> [Instruction]: Write out the material below as a JSON array of strings with one string for each line, skipping blank lines.

> [Material for this task]:
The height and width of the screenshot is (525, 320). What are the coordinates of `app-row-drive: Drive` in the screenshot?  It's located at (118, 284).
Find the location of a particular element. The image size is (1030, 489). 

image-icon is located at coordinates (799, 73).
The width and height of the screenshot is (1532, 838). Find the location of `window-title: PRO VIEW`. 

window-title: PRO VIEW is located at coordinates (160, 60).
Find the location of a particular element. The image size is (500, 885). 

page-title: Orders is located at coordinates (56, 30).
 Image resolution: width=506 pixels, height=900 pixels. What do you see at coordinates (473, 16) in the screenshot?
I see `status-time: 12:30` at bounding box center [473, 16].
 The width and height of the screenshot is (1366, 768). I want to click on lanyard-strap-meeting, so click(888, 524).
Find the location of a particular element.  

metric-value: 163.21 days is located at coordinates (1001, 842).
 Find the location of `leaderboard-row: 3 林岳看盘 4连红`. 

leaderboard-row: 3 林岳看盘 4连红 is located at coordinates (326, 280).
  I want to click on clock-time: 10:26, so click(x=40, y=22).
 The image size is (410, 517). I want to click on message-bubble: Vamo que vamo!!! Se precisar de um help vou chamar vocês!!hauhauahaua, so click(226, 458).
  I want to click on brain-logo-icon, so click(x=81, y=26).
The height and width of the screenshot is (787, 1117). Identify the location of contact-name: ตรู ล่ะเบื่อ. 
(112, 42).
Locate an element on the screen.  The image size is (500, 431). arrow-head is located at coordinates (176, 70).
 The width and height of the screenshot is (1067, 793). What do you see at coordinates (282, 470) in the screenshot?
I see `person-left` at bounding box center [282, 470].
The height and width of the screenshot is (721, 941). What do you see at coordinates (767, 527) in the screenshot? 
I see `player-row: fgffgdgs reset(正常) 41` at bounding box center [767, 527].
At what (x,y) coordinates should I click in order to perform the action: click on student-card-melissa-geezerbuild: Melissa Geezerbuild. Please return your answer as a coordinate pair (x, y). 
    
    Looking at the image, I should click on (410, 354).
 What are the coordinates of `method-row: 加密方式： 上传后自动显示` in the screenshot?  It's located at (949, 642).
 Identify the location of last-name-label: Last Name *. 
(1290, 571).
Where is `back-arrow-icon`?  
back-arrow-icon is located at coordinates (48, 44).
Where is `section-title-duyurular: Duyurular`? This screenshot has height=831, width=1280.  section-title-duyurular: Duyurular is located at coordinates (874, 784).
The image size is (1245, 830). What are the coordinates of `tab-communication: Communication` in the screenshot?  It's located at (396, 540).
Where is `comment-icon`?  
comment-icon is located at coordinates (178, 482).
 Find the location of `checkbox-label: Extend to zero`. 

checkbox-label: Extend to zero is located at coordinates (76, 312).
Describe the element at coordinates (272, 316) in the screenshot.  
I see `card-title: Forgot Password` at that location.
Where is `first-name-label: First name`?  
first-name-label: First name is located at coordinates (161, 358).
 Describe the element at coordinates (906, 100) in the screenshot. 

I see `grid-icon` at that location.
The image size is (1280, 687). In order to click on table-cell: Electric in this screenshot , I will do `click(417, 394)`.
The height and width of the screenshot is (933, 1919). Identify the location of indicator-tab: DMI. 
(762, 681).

> [Response area]:
[
  "The height and width of the screenshot is (525, 320). What are the coordinates of `app-row-drive: Drive` in the screenshot?  It's located at (118, 284).",
  "Find the location of a particular element. The image size is (1030, 489). ",
  "image-icon is located at coordinates (799, 73).",
  "The width and height of the screenshot is (1532, 838). Find the location of `window-title: PRO VIEW`. ",
  "window-title: PRO VIEW is located at coordinates (160, 60).",
  "Find the location of a particular element. The image size is (500, 885). ",
  "page-title: Orders is located at coordinates (56, 30).",
  " Image resolution: width=506 pixels, height=900 pixels. What do you see at coordinates (473, 16) in the screenshot?",
  "I see `status-time: 12:30` at bounding box center [473, 16].",
  " The width and height of the screenshot is (1366, 768). I want to click on lanyard-strap-meeting, so click(888, 524).",
  "Find the location of a particular element.  ",
  "metric-value: 163.21 days is located at coordinates (1001, 842).",
  " Find the location of `leaderboard-row: 3 林岳看盘 4连红`. ",
  "leaderboard-row: 3 林岳看盘 4连红 is located at coordinates (326, 280).",
  "  I want to click on clock-time: 10:26, so click(x=40, y=22).",
  " The image size is (410, 517). I want to click on message-bubble: Vamo que vamo!!! Se precisar de um help vou chamar vocês!!hauhauahaua, so click(226, 458).",
  "  I want to click on brain-logo-icon, so click(x=81, y=26).",
  "The height and width of the screenshot is (787, 1117). Identify the location of contact-name: ตรู ล่ะเบื่อ. ",
  "(112, 42).",
  "Locate an element on the screen.  The image size is (500, 431). arrow-head is located at coordinates (176, 70).",
  " The width and height of the screenshot is (1067, 793). What do you see at coordinates (282, 470) in the screenshot?",
  "I see `person-left` at bounding box center [282, 470].",
  "The height and width of the screenshot is (721, 941). What do you see at coordinates (767, 527) in the screenshot? ",
  "I see `player-row: fgffgdgs reset(正常) 41` at bounding box center [767, 527].",
  "At what (x,y) coordinates should I click in order to perform the action: click on student-card-melissa-geezerbuild: Melissa Geezerbuild. Please return your answer as a coordinate pair (x, y). ",
  "    Looking at the image, I should click on (410, 354).",
  " What are the coordinates of `method-row: 加密方式： 上传后自动显示` in the screenshot?  It's located at (949, 642).",
  " Identify the location of last-name-label: Last Name *. ",
  "(1290, 571).",
  "Where is `back-arrow-icon`?  ",
  "back-arrow-icon is located at coordinates (48, 44).",
  "Where is `section-title-duyurular: Duyurular`? This screenshot has height=831, width=1280.  section-title-duyurular: Duyurular is located at coordinates (874, 784).",
  "The image size is (1245, 830). What are the coordinates of `tab-communication: Communication` in the screenshot?  It's located at (396, 540).",
  "Where is `comment-icon`?  ",
  "comment-icon is located at coordinates (178, 482).",
  " Find the location of `checkbox-label: Extend to zero`. ",
  "checkbox-label: Extend to zero is located at coordinates (76, 312).",
  "Describe the element at coordinates (272, 316) in the screenshot.  ",
  "I see `card-title: Forgot Password` at that location.",
  "Where is `first-name-label: First name`?  ",
  "first-name-label: First name is located at coordinates (161, 358).",
  " Describe the element at coordinates (906, 100) in the screenshot. ",
  "I see `grid-icon` at that location.",
  "The image size is (1280, 687). In order to click on table-cell: Electric in this screenshot , I will do `click(417, 394)`.",
  "The height and width of the screenshot is (933, 1919). Identify the location of indicator-tab: DMI. ",
  "(762, 681)."
]